Politica

Il killer della bimba forse è solo un mitomane

La moglie che lo cacciò di casa per le sue perversioni giura: «Era «con me quel giorno»

Silvia Kramar

da New York

Per dieci anni le indagini sull'omicidio della reginetta di bellezza JonBenet Ramsey avevano tenuto l'America col fiato sospeso. Non si era mai trovato l'assassino che l'aveva strangolata, nella cantina della sua villetta di Boulder, dopo averla selvaggiamente violentata col manico di un pennello di legno.

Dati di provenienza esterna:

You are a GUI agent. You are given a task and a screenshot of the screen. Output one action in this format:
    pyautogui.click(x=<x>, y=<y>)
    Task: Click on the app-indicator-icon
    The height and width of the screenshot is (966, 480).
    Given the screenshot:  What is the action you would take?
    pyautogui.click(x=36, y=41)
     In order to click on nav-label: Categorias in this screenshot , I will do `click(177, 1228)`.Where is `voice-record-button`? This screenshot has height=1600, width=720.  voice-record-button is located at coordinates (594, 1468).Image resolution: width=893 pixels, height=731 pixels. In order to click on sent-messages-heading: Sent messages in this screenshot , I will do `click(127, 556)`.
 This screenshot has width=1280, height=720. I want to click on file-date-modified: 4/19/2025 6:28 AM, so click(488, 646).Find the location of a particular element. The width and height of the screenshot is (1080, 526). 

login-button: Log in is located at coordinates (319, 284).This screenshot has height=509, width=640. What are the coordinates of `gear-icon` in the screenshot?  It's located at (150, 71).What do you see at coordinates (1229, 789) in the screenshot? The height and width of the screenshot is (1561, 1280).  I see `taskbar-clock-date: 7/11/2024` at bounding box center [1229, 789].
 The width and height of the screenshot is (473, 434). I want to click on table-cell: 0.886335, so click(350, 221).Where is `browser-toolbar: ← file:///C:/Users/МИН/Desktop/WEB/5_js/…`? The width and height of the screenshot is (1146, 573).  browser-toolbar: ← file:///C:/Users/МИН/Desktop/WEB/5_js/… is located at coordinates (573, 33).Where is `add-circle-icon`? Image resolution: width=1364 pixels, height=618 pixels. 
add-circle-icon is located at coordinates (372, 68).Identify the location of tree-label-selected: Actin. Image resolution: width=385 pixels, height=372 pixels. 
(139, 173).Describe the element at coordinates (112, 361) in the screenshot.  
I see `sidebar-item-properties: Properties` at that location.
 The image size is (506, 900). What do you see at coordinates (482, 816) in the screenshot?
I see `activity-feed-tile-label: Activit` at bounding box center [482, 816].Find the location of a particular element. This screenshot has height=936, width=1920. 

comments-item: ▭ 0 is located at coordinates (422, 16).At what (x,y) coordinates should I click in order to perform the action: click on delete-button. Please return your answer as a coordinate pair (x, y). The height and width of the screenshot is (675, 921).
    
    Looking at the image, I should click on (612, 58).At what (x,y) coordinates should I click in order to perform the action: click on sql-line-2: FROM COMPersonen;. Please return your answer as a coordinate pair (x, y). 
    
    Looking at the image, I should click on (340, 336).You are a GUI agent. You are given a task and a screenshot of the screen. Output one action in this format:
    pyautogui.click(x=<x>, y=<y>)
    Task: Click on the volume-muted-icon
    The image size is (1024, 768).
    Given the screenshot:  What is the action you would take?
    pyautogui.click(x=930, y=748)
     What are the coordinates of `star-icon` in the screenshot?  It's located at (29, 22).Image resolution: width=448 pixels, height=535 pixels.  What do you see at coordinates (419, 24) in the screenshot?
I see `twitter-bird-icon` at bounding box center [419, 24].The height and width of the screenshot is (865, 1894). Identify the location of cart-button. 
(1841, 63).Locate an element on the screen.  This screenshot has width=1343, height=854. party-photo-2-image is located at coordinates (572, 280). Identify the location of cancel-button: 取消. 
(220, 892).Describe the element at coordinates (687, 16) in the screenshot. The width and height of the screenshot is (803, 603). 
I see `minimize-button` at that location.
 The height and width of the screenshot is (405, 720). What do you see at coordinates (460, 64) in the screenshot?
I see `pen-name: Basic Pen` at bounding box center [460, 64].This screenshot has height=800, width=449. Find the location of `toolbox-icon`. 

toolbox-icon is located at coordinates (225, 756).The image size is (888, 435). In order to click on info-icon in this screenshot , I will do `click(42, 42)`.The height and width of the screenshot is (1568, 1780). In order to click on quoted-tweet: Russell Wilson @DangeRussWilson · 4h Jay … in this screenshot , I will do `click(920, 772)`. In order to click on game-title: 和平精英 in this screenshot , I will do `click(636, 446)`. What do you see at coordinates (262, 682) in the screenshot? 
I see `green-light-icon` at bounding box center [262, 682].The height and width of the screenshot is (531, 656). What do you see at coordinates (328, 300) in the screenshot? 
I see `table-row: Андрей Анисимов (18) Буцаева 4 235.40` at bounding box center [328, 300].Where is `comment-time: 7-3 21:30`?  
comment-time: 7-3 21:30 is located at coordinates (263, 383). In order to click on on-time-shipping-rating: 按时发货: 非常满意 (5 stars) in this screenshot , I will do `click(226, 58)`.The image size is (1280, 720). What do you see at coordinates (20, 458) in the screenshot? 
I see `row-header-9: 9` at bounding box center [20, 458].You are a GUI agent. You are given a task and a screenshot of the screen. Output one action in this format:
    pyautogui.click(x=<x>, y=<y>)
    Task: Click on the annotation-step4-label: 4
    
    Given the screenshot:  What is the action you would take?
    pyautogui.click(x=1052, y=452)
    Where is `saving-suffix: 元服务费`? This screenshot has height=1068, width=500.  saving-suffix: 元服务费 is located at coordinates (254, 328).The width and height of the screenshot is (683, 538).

Così quando due giorni fa, a Bangkok, un americano di nome John Karr aveva confessato di aver drogato e violentato la biondina del Colorado, molti avevano sperato di poter finalmente dimenticare le fotografie di una ragazzina truccata, col rossetto rosso e le guance dipinte col fard, il sorriso da bambina precoce e gli occhi sexy da fotomodella provocante che descrivevano la sua breve vita meglio di qualsiasi epitaffio e che, dieci anni dopo l'accaduto, ancora facevano il giro di rotocalchi e show televisivi.
Ma adesso il mistero s'infittisce: polizia e detective temono che Karr sia soltanto un mitomane che ha confessato l'omicidio di JonBenet dopo essere stato arrestato dalla polizia tailandese in cambio di pubblicità o spinto da un'ossessione per quella bimba che in passerella sembrava una bambola.
«Sei il mio amore, la mia vita. Ti amo, JonBenet», aveva scritto John Mark Karr in una delle centinaia di e-mail anonime che per quattro anni aveva inviato ad un professore di giornalismo dell'Università di Boulder. Karr aveva cercato il professore del Colorado, Michael Tracey, dopo aver visto i suoi tre documentari sul mistero di quella reginetta di bellezza uccisa a sei anni il 26 dicembre di dieci anni fa, poche ore dopo aver aperto i suoi regali di Natale.
JonBenet era stata trovata nella cantina della villetta dove abitava con sua madre, Patricia, suo padre John e un fratello, otto ore dopo che sua madre aveva ricevuto un riscatto scritto a mano nel quale si chiedevano 118 mila dollari in cambio della libertà di JonBenet, che invece giaceva in cantina, ormai senza vita. Da quel giorno la vita dei Ramsey era diventata un incubo: accusati di aver ucciso la propria figlia erano stati giudicati innocenti da una giuria del Colorado, ma due anni dopo un ex poliziotto che aveva collaborato alle prime indagini, Steve Thomas, aveva pubblicato un libro nel quale accusava la madre di aver ucciso la bellissima bambina bionda. Quei sospetti, uniti al dolore della perdita della figlia, avevano fatto ammalare Patricia Ramsey che un anno fa, a soli 49 anni, era morta dopo una lunga lotta con un tumore alle ovaie.
John Karr aveva seguito le sue vicissitudini e aveva scritto alla Ramsey una e-mail confessando il delitto. Così come aveva bombardato di e-mail il docente di giornalismo, e non si capisce ancora bene se in esse abbia rivelato particolari sull'uccisione della piccola JonBenet che solo l'assassino poteva conoscere. In una, Karr aveva espresso il suo appoggio per Michael Jackson il quale, come lui, «amava i ragazzini».
Karr, un insegnante nato in Alabama, era stato condannato a sei mesi di reclusione nel 2001 per aver acquistato materiale pornografico minorile. La sua seconda moglie Lara (che Karr aveva sposato quando lei aveva sedici anni, mentre la prima moglie ne aveva solo quattordici) aveva immediatamente chiesto la separazione, impedendogli di vedere i tre figli nati dall'unione. L’uomo era andato a vivere in Tailandia, dove i pedofili trovano terra fertile.
Arrestato due giorni fa a Bangkok, in Tailandia, è apparso di fronte a centinaia di giornalisti e paparazzi e ha confessato di aver ucciso la reginetta di bellezza dopo averla drogata e dopo averla violentata, insistendo che la sua morte era stata «un errore». Ma ieri, a 24 ore dalla notizia dell'arresto del possibile colpevole di uno dei più seguiti gialli americani, anche il procuratore di Boulder, Mary Lacy, alla quale erano state affidate le indagini nel gennaio del 2003, ha dichiarato di voler procedere con cautela. E adesso l'America aspetta con ansia di scoprire se quest'uomo sia un innocente mitomane o un colpevole malato. La sua ex moglie ha già dichiarato che quel 26 dicembre di dieci anni fa Karr era con lei in Alabama.

Appena le autorità americane lo riporteranno negli Usa, Karr verrà sottoposto a due inconfutabili esami: la calligrafia della lettera del riscatto e il Dna trovato sul corpicino di una bambina che, in passerella coi suoi merletti, aveva provocato sogni all'arsenico a troppi uomini.